Byron · Byron · commit 21e2b5db748f · 2010-10-18T21:31:41.000+02:00
diff --git a/doc/source/algorithm.rst b/doc/source/algorithm.rst
@@ -58,10 +58,10 @@ GitDB's reverse delta aggregation algorithm
 ===========================================
 The idea of this algorithm is to merge all delta streams into one, which can then be applied in just one go.
 
-In the current implementation, delta streams are parsed into DeltaChunks (->**DC**), which are kept in vectors. Each DC represents one copy-from-base operation, or one or multiple consecutive add-bytes operations. DeltaChunks know about their target offset in the target buffer, and their size. Their target offsets are consecutive, i.e. one chunk ends where the next one begins, regarding their logical extend in the target buffer.
+In the current implementation, delta streams are parsed into DeltaChunks (->**DC**). Each DC represents one copy-from-base operation, or one or multiple consecutive add-bytes operations. DeltaChunks know about their target offset in the target buffer, and their size. Their target offsets are consecutive, i.e. one chunk ends where the next one begins, regarding their logical extend in the target buffer.
 Add-bytes DCs additional store their data to apply, copy-from-base DCs store the offset into the base buffer from which to copy bytes.
 
-During processing, one starts with the latest (i.e. topmost) delta stream  (->**TDS**), and iterates through its ancestor delta streams (->ADS) to merge them into the growing toplevel delta stream.

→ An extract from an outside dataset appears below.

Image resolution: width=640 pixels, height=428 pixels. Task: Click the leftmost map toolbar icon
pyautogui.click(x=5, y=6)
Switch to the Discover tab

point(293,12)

+During processing, one starts with the latest (i.e. topmost) delta stream  (->**TDS**), and iterates through its ancestor delta streams (->ADS) to merge them into the growing toplevel delta stream..
 
 The merging works by following a set of rules:
  * Merge into the top-level delta from the youngest ancestor delta to the oldest one
@@ -72,28 +72,26 @@ The merging works by following a set of rules:
   
  * Finish the merge once all ADS have been handled, or once the TDS only consists of add-byte DCs. The remaining copy-from-base DCs will copy from the original base buffer accordingly.
  
-Applying the TDS is as straightforward as applying any other DS. The base buffer is required to be kept in memory. In the current implementation, a full-size target buffer is allocated to hold the result of applying the chunk information.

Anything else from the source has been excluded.